Study goals
To empirically validate an integrated diagnostic model for assessing the technological maturity of Artificial Intelligence (AI) adoption in Facilities Management (FM) in Brazil, considering individual competencies, critical organizational factors, and multiple technological domains in the sector.
Relevance / originality
This study advances the field by proposing and validating a multidimensional model specific to FM, integrating recent taxonomies, AI literacy scale, and critical success factors, filling a gap of validated models and enabling detailed diagnosis of technological readiness in complex organizational contexts
Methodology / approach
A quantitative approach was used, with a survey applied to 104 FM professionals. Data were analyzed using partial least squares structural equation modeling (PLS-SEM). The model integrates reflective and formative constructs, testing the partial mediation of organizational factors (TOEH-CSF).
Main results
Usage and Evaluation dimensions of the AI literacy scale significantly impact technological maturity, mediated by Organizational and Human factors. Voice Technologies and NLP proved most relevant. Overall AI maturity in Brazilian FM remains low, indicating ongoing adoption challenges and opportunities for advancement.
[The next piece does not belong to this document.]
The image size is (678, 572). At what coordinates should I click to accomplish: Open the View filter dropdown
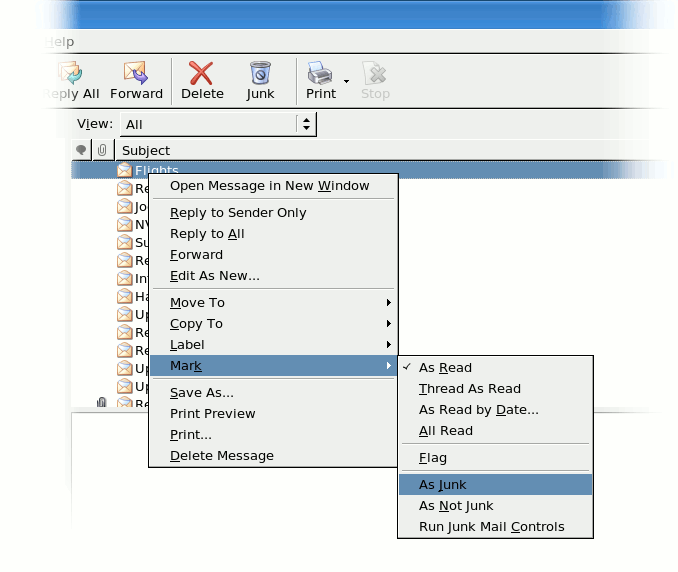(x=218, y=124)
Theoretical / methodological contributions
The study extends and validates the TOEH-CSF model and AILS scale for FM, empirically demonstrating the importance of individual competencies and organizational enablers. Second-order modeling enhances diagnostic capacity across different organizational ecosystems and supports future research in technology assimilation.
Social / management contributions
The framework provides practical guidance for managers in planning AI adoption strategies, emphasizing critical training, human development, and organizational strengthening. It supports evidence-based decision-making, fostering maturity, innovation, and efficiency in complex operational environments within Facilities Management.